Public Relations as a True Profession

Every organization be it small or big has the dream of having good reputation as reputation and positive visibility are vital to sustain in every industry in today’s world. And that is exactly why organizations hire public relations practitioners; to do the job for them.

The increasing demand for public relations practitioners in organizations denotes increasing areas of specialization in the field. These areas of specializations are often based on the organization’s need and nature of the practitioner’s tasks. Some PR specializations that’s widely in practice now includes corporate communication, employee communication, media relations, investor relations etc. Meanwhile, there are other labels such as spin doctoring and astroturfing among others that refer to the practice of public relations too. Even though these label often used depend on where and by whom its being practice, it elicits negative perception towards the practice of public relations as a whole.

We often see some organizations practice sexism when hiring public relations practitioners on the pretext of ‘attractiveness’ and ‘better representation’. We also have seen some cases where politicians and public figures hire public relations practitioners to ‘manage’ their public image to manipulate and sweep off their wrong doings under the carpet. These malpractices makes the true capability of the profession questionable. These also give wrong impression about the profession.

Could these be the reason why public relations has not been realized as a true profession? Could it be the reason why public relations has not been made part of the dominant coalition? It is such an irony that the profession that is responsible for positive image and good reputation itself has questionable image.

Thinking about these, there could be several reason why this occupation is not given its due recognition in professional context.

In the current practice, public relations can mean anything to anybody. This is because there is no one standard definition that define the term universally. Individual practitioners can come up with their own definition based on their experience, nature of work and the organization that they work for. Similarly, Public Relations Professional bodies have their version of definition for the term but it was not advocated properly because those people claiming to be PR professionals failed to acknowledge the existence the professional body in their respective nations.

Professor Hamdan, the former president of Institute Public Relations Malaysia (IPRM) in one of his article in 2016 stated that there are still large number of people claiming to be PR professionals think negatively on the necessity to become members of the professional bodies. And he says Malaysia has a similar phenomenon. According to him of 30,000 PR practitioners; mostly from the government sectors, only about 1000 people considered it to be appropriate to become IPRM members. Others simply did not see it necessary or rather it was not made mandatory.

This gives room for the term and the profession to be exploited. This gives room for anyone to become PR practitioners; and this is one reason why making public relations a true profession is still a dream.
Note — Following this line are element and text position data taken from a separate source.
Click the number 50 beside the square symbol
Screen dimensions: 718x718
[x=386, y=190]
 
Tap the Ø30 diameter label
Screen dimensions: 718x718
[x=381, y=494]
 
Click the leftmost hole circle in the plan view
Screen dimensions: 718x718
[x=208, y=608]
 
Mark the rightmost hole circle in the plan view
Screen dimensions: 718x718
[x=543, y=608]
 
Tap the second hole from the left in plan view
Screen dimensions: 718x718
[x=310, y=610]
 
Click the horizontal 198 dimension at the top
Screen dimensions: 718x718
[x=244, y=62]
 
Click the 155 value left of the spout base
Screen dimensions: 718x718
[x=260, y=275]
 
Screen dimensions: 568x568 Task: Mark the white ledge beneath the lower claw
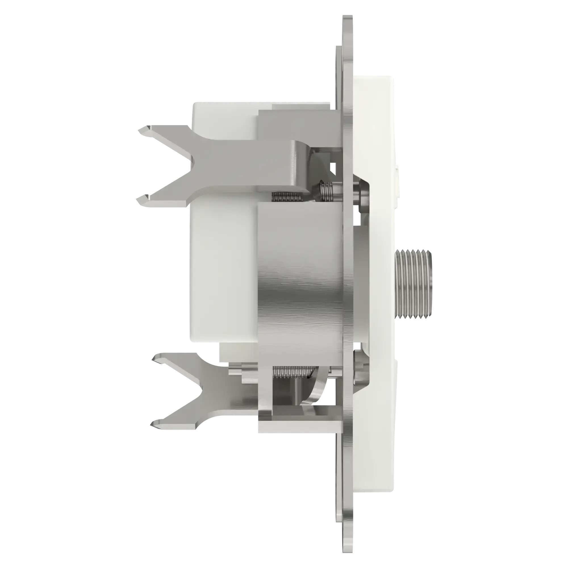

Besides that, it is pathetic that a practicing doctor and a practicing lawyer have mandatory licencing but a practicing public relations professional can practice it wherever and however they wish. There is no standards or rules that govern their practices.
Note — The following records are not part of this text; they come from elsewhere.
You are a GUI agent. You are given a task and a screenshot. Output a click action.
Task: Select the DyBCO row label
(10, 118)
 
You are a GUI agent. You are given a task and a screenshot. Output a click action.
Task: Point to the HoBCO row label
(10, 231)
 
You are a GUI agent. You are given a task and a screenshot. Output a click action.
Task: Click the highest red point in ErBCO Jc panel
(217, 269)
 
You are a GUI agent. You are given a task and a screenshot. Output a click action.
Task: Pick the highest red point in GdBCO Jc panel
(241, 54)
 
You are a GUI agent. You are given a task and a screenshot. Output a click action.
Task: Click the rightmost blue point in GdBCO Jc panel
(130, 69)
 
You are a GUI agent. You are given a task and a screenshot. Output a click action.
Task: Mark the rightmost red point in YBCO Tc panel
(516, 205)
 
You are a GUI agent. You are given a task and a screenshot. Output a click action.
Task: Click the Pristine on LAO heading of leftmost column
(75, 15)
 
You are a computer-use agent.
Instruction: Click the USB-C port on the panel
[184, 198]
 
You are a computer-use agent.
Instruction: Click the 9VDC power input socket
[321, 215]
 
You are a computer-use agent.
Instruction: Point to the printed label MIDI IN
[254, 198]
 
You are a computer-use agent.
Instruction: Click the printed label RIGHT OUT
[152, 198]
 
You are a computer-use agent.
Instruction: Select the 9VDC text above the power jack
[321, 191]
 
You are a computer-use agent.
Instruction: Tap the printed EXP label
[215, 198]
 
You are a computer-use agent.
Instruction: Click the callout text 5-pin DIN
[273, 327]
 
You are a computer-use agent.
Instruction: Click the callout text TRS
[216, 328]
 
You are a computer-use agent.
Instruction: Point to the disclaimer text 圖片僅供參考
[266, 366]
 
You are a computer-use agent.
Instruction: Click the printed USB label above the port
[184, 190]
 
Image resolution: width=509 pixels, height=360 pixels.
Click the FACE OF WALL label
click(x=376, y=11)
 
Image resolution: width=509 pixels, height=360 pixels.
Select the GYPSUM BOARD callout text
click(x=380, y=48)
A recent study on the history of Malaysian Public Relations revealed that practice of Public Relations in this country dates back to 1910. It is evident that it has travelled very far from what it was to what it is now. Before the formation of IPRM in 1962, some job advertisements for the posting titled ‘Public Relations Officer’ required only good personality and language skills. Other job advertisements only treated the portfolio at technician level. It was after the formation of IPRM, the term gained its popularity for the right reasons. But even after more than 55 years of its existence, the body is still struggling to materialize many of its visions. There is still no registry for Public Relations practitioners in this country; there is still no regulations for individuals who work or teach in the field of PR to register as a member of IPRM. Simply put, they are not aware of its importance.

However, it is commendable that IPRM is striving very hard to have in place the Public Relations Practitioners Act (PRPA) as their ultimate goal. With that in place it can be assured that every public relations professional will go through the mandatory licencing, registration and accreditation process. It will also ensure that the profession will be practiced more systematically with best practices by well-trained practitioners.

Not surprisingly, countries such as Nigeria, Panama, Brazil and United Kingdom already have laws governing the practice of public relations. It is high time for Malaysia to have the practice regulated to realize the dream to make public relations a true profession and to have Public Relations professionals’ part of the dominant coalition.

Finally, as the father of Public Relations and the first PR council member Edward Bernays said, “If our profession was regulated, it would give our vocation a status comparable to lawyers, architects and doctors. Without it any crook, nitwit, dope, charlatan or ignoramus can use the words public relations.” While the regulatory bodies taking enormous steps to legally regulate the practice of public relations, it is in the hands of every public relations practitioners to take this profession to the boardroom level. For a start every individual working or teaching in the field must make sure that they get the Accreditation in Public Relations (APR) credential before they can call themselves PR practitioners. Because it is the practitioners that represent the profession; thus it’s vital for them to do it proudly with great values and best practices.